You could say trans fatty acids are illegal today, and you wouldn't see a difference tomorrow. People could start using saturated fats. They just cannot make a single claim. You probably won't see that much change in the food products you consume. People cannot make the claim, that's all.
You could remove them tomorrow, if you wanted to, without any difference in price of any of the products that you use. So yes, they're not good, and yes, you cannot make the claims, but you could take them out. There's no issue about that.
As to research about novel ways of doing it, we've known since 1990, or before, here in Canada that trans fatty acids are bad. Nothing happened until the government said you must label them, at the end of 2005. Nobody moved a centimetre before then, and nobody will move another centimetre unless you tell them to do so. Why? Margins are low. Fat is cheap, hydrogenated fat. Now there are solutions out there. So you could take trans fat out completely tomorrow.
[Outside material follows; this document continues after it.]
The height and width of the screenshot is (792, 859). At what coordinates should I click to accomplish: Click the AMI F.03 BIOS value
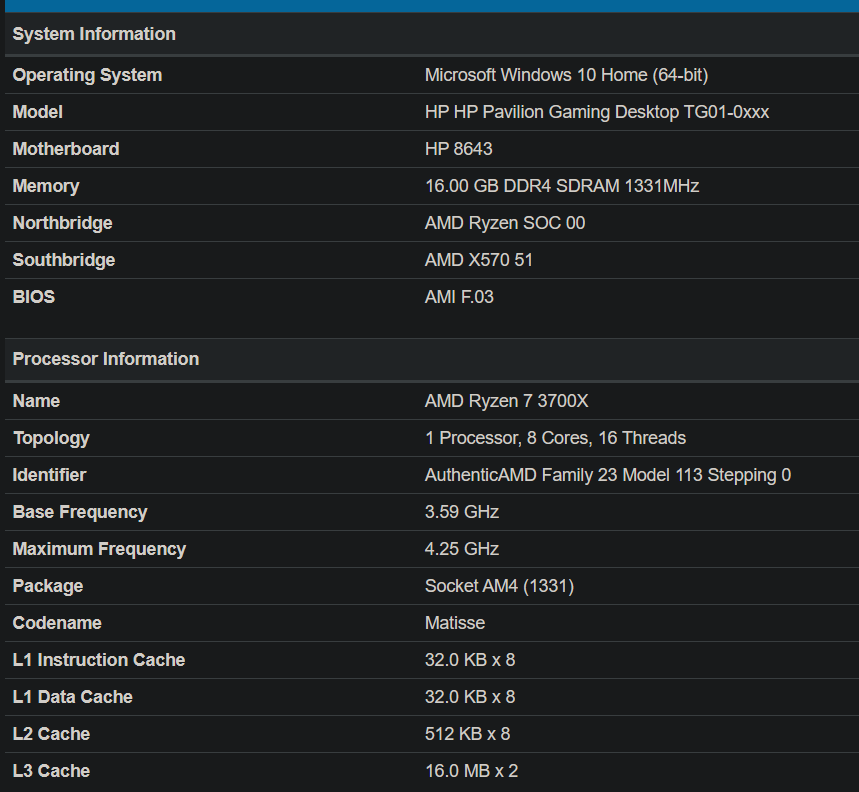[x=459, y=297]
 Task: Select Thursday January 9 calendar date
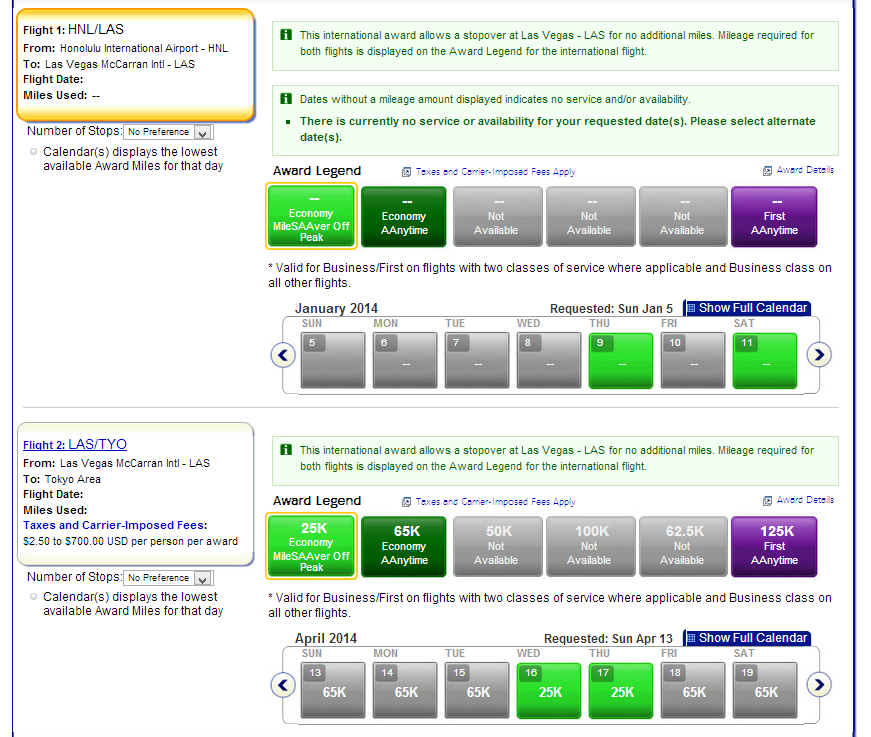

If you want to remove the saturated fats, you have to get into some crazy stuff like this. I think the Government of Canada, through NSERC, the Advanced Foods & Materials Network, and the Ontario Ministry of Agriculture, Food and Rural Affairs—all of them have active programs supporting researchers at the University of Guelph and other places to do this kind of work, and I believe other organizations are supporting them too. So it's out there. Whether industry wants to adopt those technologies and come in and support them, that's another issue altogether. The food industry probably doesn't have the money to do that anyway.
That really is the point. If you want a real solution, if you want to call it that—no trans fat, no saturated fat—that's a little more complicated.